Task to complete: Could you filter the records below and return each line that holds "agent"?

(Saved entries)
##########

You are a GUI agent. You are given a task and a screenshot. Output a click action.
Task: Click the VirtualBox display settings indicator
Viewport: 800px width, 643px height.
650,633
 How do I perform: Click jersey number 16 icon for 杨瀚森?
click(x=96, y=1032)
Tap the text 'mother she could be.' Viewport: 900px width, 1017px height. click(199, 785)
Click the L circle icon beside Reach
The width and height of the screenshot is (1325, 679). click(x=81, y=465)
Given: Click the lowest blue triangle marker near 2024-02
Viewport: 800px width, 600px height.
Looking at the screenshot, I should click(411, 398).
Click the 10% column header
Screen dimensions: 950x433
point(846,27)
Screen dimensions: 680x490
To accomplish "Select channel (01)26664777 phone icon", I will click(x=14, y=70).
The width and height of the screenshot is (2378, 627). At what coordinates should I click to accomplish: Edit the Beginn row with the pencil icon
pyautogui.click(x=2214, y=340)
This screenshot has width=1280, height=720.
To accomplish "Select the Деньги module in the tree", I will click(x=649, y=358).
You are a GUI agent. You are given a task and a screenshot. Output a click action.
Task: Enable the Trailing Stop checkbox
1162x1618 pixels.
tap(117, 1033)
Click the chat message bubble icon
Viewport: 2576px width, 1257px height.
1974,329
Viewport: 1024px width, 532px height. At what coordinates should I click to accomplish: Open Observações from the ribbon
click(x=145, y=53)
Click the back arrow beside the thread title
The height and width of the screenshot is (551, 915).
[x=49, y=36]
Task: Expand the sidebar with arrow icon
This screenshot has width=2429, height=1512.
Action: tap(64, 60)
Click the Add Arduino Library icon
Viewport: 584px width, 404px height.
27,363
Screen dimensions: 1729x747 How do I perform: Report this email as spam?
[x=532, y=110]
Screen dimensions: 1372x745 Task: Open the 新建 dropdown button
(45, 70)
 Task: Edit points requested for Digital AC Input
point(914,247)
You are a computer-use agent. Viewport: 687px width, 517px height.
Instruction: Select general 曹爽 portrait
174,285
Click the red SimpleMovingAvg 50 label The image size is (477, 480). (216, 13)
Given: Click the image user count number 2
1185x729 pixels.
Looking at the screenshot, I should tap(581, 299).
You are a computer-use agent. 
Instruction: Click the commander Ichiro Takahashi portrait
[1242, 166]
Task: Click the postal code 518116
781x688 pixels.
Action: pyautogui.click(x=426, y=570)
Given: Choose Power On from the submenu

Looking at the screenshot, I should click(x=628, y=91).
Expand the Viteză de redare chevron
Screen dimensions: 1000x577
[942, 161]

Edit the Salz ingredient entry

##########

Exercise answer:
You are a GUI agent. You are given a task and a screenshot. Output a click action.
You are a GUI agent. You are given a task and a screenshot. Output a click action.
You are a computer-use agent. Viewport: 687px width, 517px height.
You are a computer-use agent. 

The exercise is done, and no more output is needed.